En su discurso, medido hasta el extremo, el rey perdió una gran oportunidad de poner las cosas en su sitio como sí hizo con naturalidad en Paiporta, cuando le tiraban barro y le preguntaban por qué no tomaba él el mando frente a los representantes políticos. “No hagáis caso a todo lo que se publica porque hay mucha intoxicación informativa. Hay personas interesadas en que el enfado crezca, ¿para qué? Para que haya caos. Hay mucha gente interesada en esto”, dijo entonces en conversación con los vecinos.

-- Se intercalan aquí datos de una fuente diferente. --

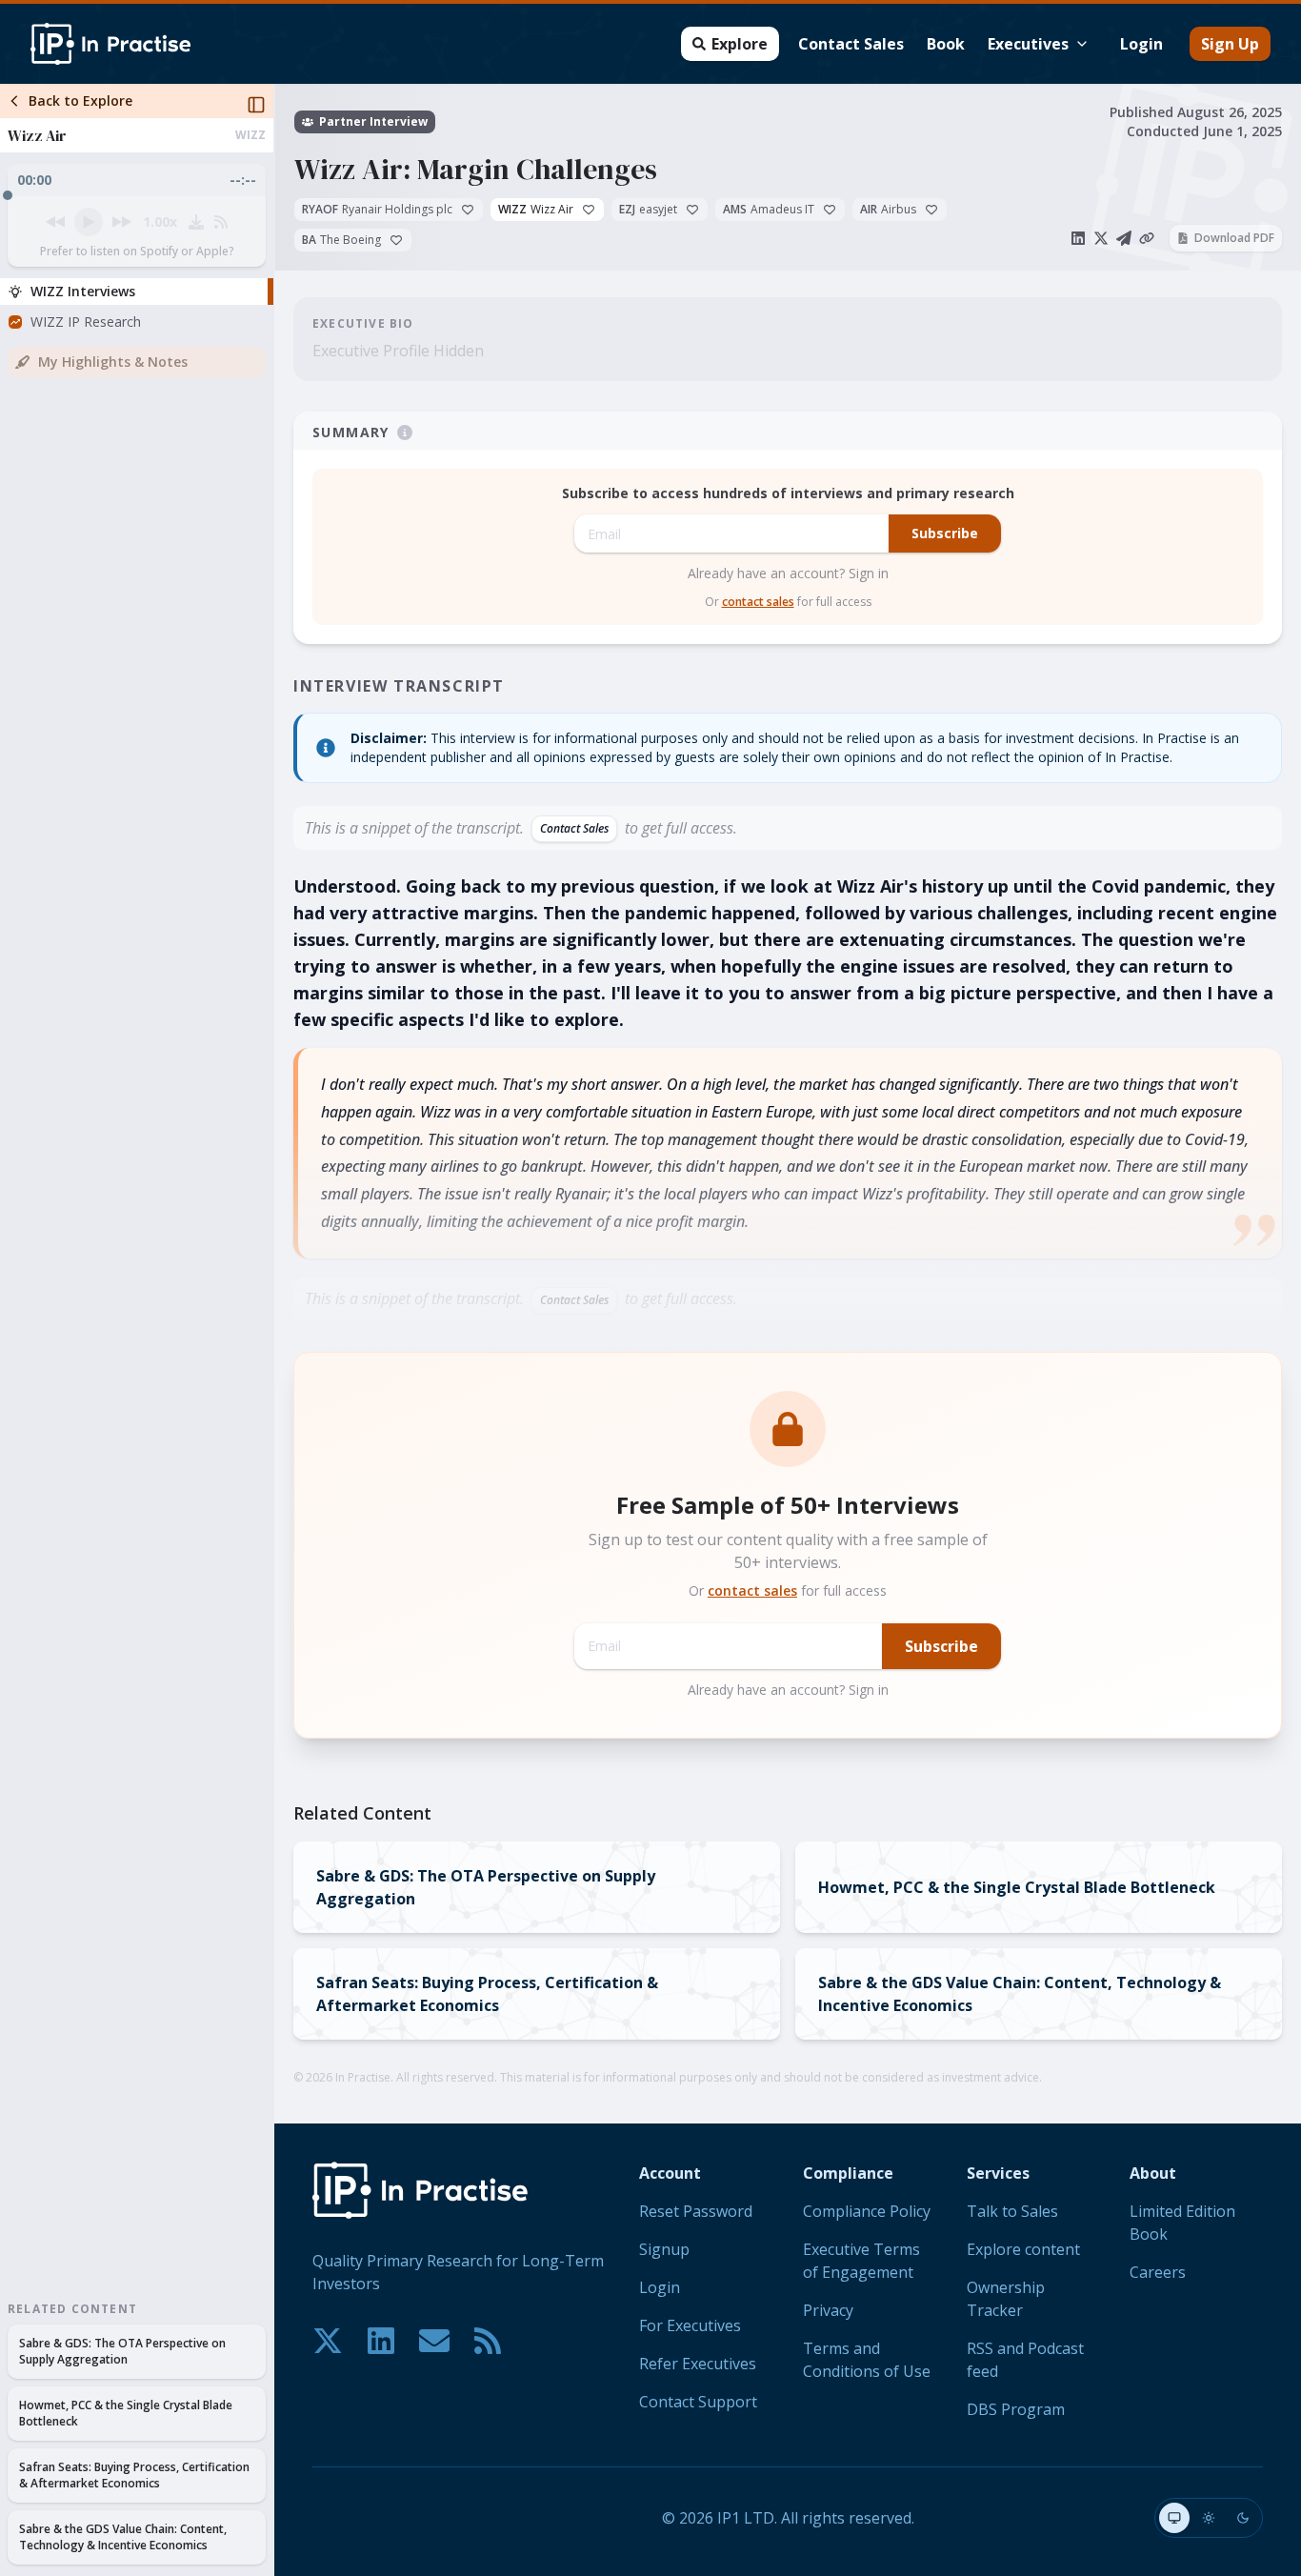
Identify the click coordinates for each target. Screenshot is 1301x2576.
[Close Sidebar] (256, 104)
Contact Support (698, 2401)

Si el ejemplo de diálogo y serenidad para el rey esta Nochebuena es la reforma del artículo 49 de la Constitución sobre la discapacidad, habrá que preguntarse cómo de ejemplar fue el bloqueo durante cinco años de la renovación del CGPJ, cuáles eran las “personas interesadas” en que se mantuviera y a quién beneficia en realidad el pacto al que se llegó en junio.
También cabría preguntarse por qué hay miles de menores en Canarias que esperan a que los partidos se pongan de acuerdo y qué intereses partidistas hay en no llegar a una fórmula de reparto. O en por qué no fue posible un acuerdo sobre RTVE. O por qué hay una presidenta autonómica que rechaza reunirse a solas con el presidente del Gobierno, tratando de condicionar a todo el Partido Popular para que ni dirija la palabra al que considera literalmente un “dictador”. Por último, ¿por qué la sociedad española vive un minuto a minuto de casos judiciales con pasos tan difíciles de entender, sin apenas pruebas de unas culpabilidades cacareadas a todas horas? ¿A qué responden tantas horas de tertulias que lo contaminan todo, privándonos de otros debates esenciales para nuestro día a día?
El rey que en Paiporta aludía espontáneamente a la “intoxicación” por parte de los interesados en el “caos” se queda en Nochebuena en una muy insuficiente apelación al diálogo; no entre dos que no quieren sino entre los que están dispuestos y los que no con el único objetivo de que “el enfado crezca”, en sus palabras.
Felipe VI sí tiene palabras para la juventud, la vivienda o las migraciones, mención esta última que sólo puede entenderse como un toque de atención a la extrema derecha. Sobre esta cuestión y el Mediterráneo, de nuevo hay mucha más profundidad en el discurso de Roma. Harían bien los profesionales del odio en escuchar la advertencia del rey al que tanto reivindican. Las personas migrantes tienen derechos y dignidad y son las migraciones lo que explican mucho de lo bueno que tiene hoy España sin caer en defensas interesadas (en lo económico) que, afortunadamente, el monarca ha evitado.
Por cierto, majestad: se dice Palestina. Pa-les-ti-na. Cuando habla de que se “cuestiona el derecho internacional, se recurre a la violencia, se niega la universalidad de los derechos humanos o se pone en duda el multilateralismo”, la palabra que lo resume y ejemplifica todo es Palestina. Resulta muy chocante que, ante la magnitud del genocidio, ante la asfixia misma de la palabra humanidad a la que asistimos desde hace 14 meses, el jefe del Estado no la diga, como sí hizo en Roma, o como sí mencionó a Ucrania hace dos Nochebuenas. Ojalá fuera sólo una cuestión de mala memoria.